He's very pretty! Nice find.


----------



## Ashleigh (May 28, 2011)

He's beautiful  good luck!


----------



## CrowntailTwitchy57 (Jun 25, 2011)

ohh handsome


----------



## kathstew (Feb 23, 2011)

He's very cute! Congrats on getting him!


----------



## GreenTea (Jan 31, 2011)

I like the clearish iridescent fins


----------



## briser (Feb 7, 2011)

Gorgeous fish! Do you think you could get a pic of the whole set up from a bit further away? I saw those globes and I really like them but I wanna see a picture of it all set up before I get one.


----------



## Franzilla 806 (Mar 22, 2010)

Here you go.

Just FYI the filter output is a bit strong so I made a baffle. Also the bowl does not have a lid so you'll have to fashion one if your betta is as jumpy as mine. The filter keeps the water crystal clear and you only need to change it every 3 weeks. The inserts are cheap at around 2 or 3 dollars for a pack of two.

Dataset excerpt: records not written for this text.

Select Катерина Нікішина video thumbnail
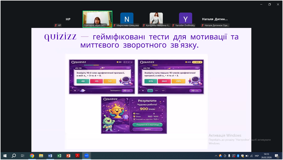Image resolution: width=283 pixels, height=160 pixels. pyautogui.click(x=156, y=19)
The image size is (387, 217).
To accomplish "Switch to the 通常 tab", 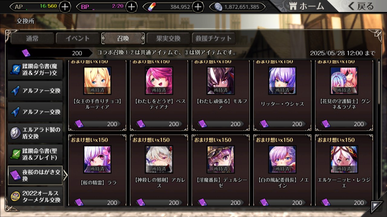I will coord(32,38).
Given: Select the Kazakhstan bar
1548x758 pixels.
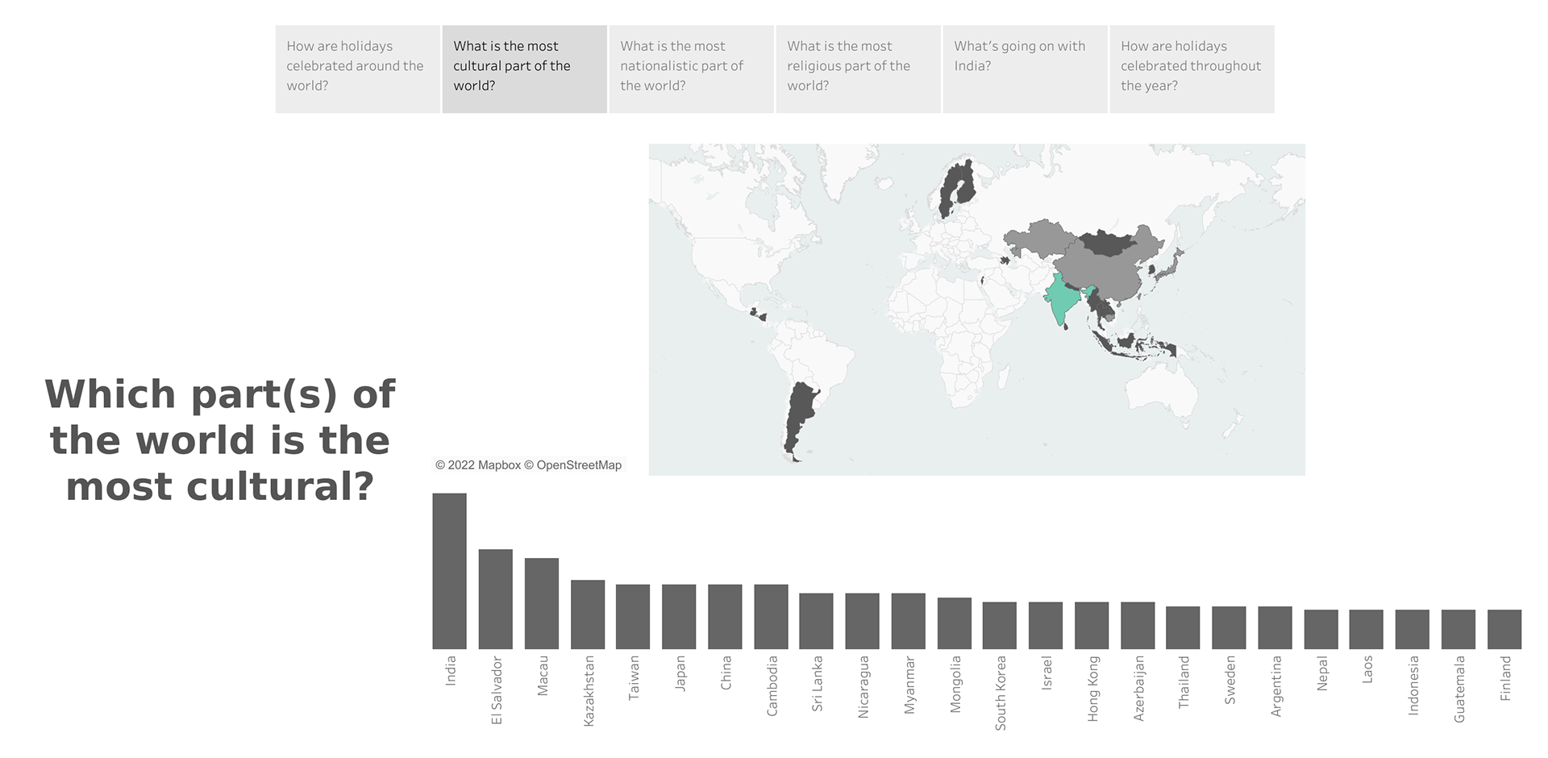Looking at the screenshot, I should tap(588, 614).
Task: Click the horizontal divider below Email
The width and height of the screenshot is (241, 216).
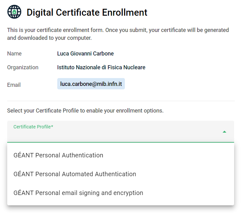Action: pyautogui.click(x=121, y=101)
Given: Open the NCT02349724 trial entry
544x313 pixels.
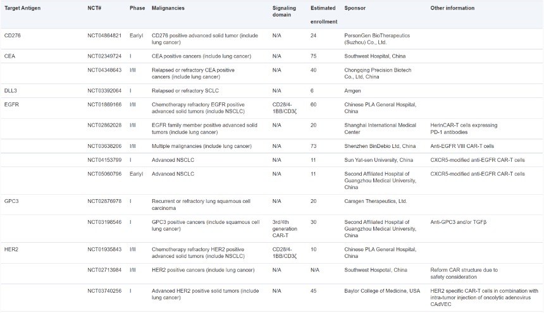Looking at the screenshot, I should pos(104,56).
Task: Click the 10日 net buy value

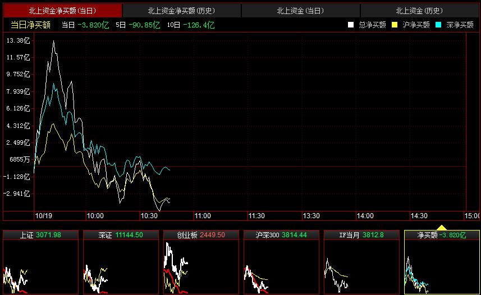Action: [191, 25]
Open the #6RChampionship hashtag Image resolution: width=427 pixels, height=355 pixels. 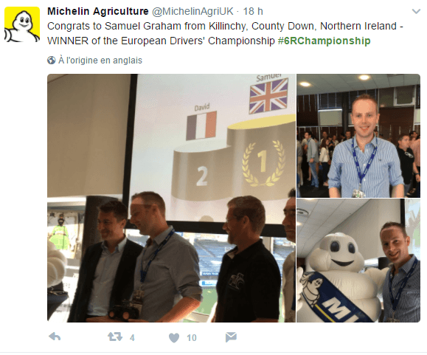click(x=324, y=41)
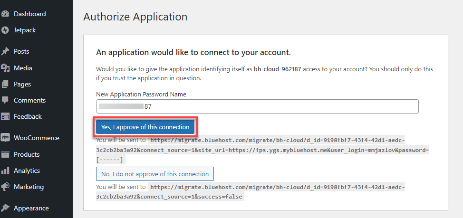This screenshot has height=218, width=463.
Task: Click the Pages stacked sheets icon
Action: point(5,84)
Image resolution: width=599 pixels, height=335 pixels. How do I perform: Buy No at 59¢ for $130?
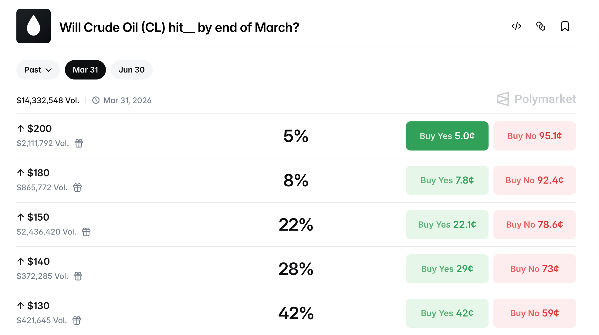pyautogui.click(x=534, y=313)
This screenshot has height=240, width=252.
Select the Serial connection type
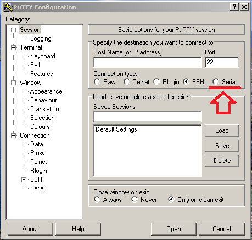coord(216,81)
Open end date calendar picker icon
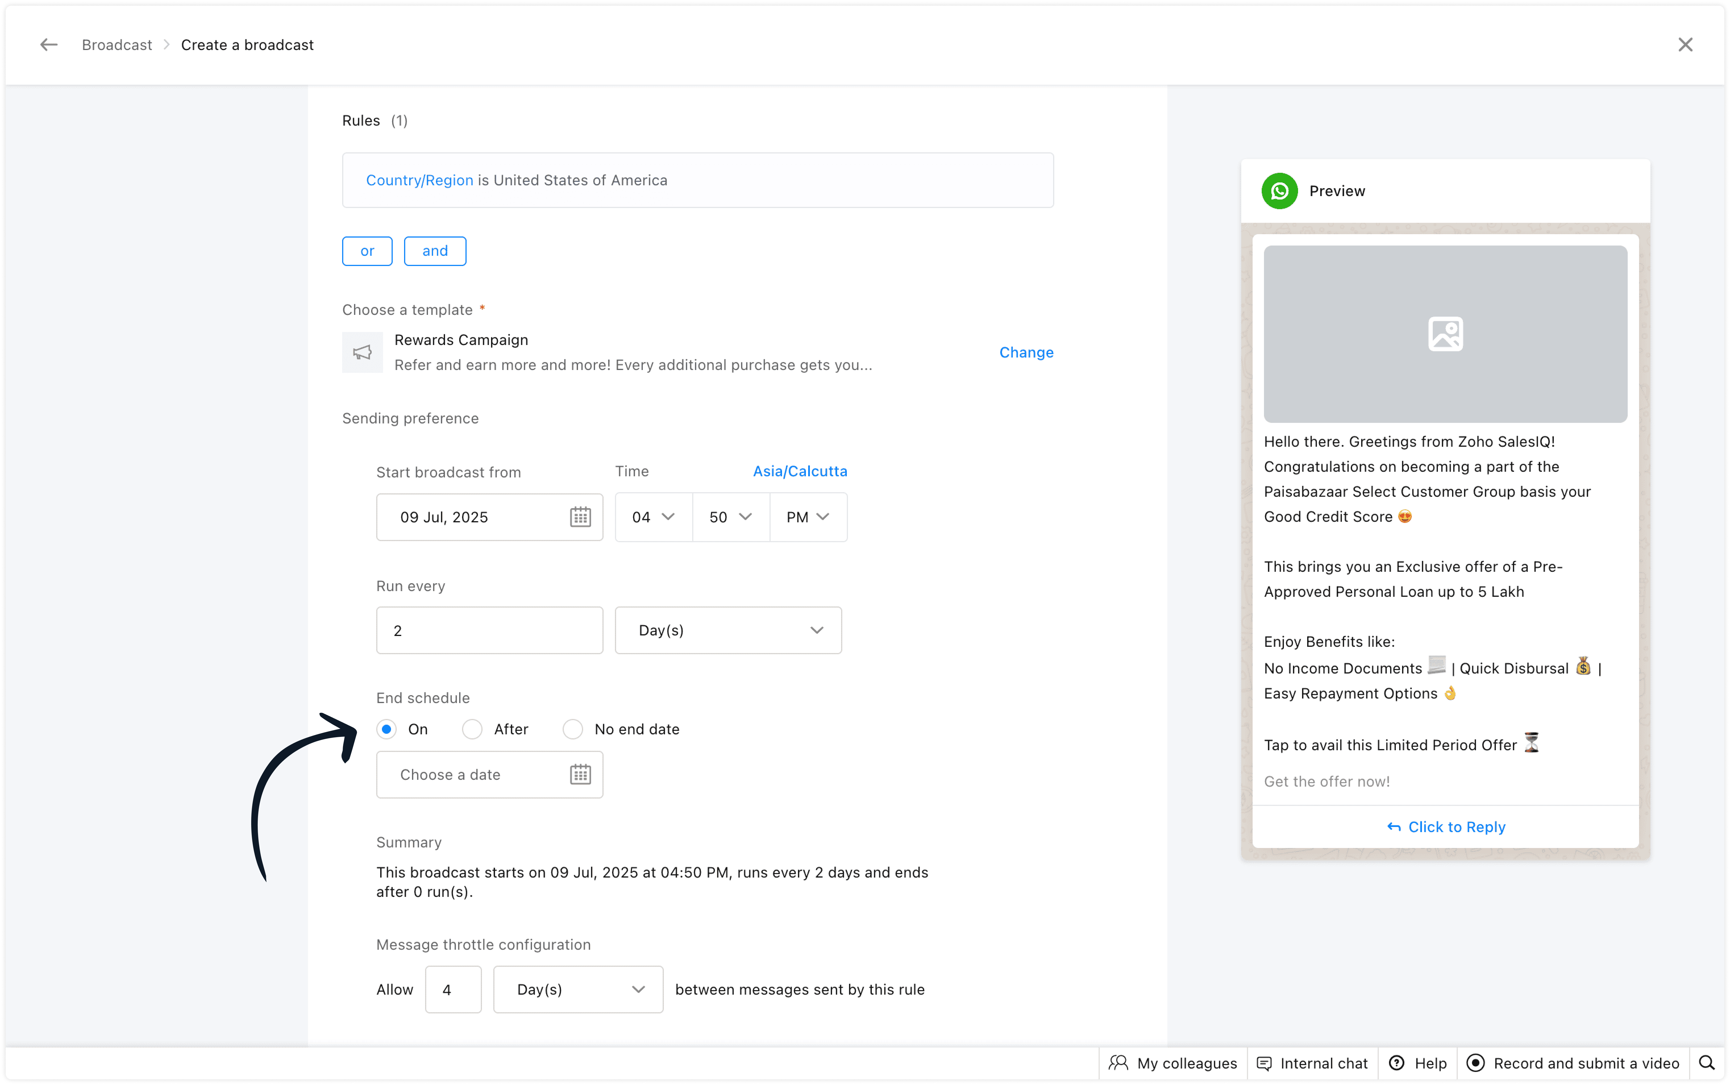The image size is (1730, 1085). (x=580, y=774)
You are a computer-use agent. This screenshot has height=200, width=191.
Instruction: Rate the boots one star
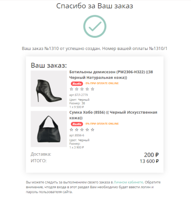pyautogui.click(x=71, y=89)
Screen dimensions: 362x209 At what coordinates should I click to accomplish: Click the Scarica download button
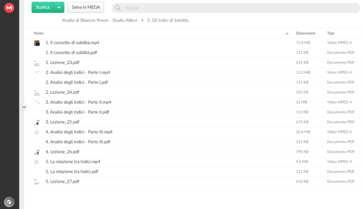(43, 7)
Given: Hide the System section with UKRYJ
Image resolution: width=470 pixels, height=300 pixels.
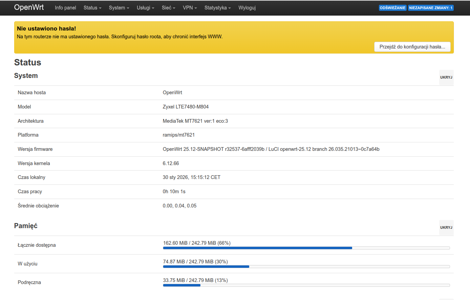Looking at the screenshot, I should coord(446,77).
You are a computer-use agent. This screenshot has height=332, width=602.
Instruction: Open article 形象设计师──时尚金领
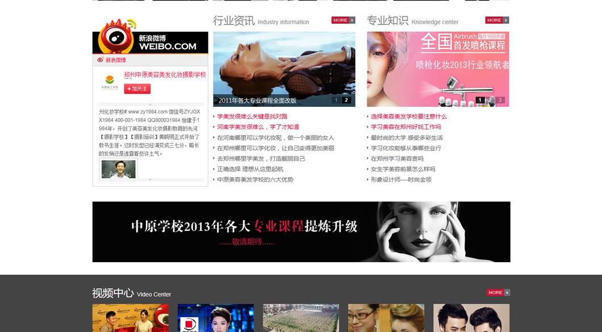coord(401,179)
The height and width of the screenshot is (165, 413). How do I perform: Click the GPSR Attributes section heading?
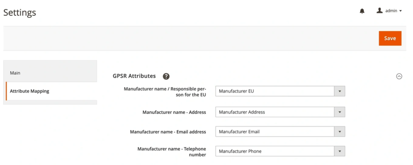(134, 76)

Comet likes it so much he has started making bubble nests! :-D


----------



## Scienceluvr8 (May 17, 2009)

Very nice fish and good looking setup!  What size is that tank? I remember seeing them at walmart though I can't recall their volume...


----------



## Franzilla 806 (Mar 22, 2010)

It is 1.8 gallons.


----------



## fishman12 (Sep 1, 2010)

Well then you need to be making changes every other day. Ammonia can build up very fast in 1.8 gallons.


----------



## briser (Feb 7, 2011)

Actually that's not necessary.. I have a 1.5 gallon and I make two changes a week 1 - 50% and 1 - 100%. I frequently test my ammonia levels and they are fine. 

Btw, thanks for the other pictures!


----------



## CrowntailTwitchy57 (Jun 25, 2011)

i love the inukshuk! although i would since im canadian


----------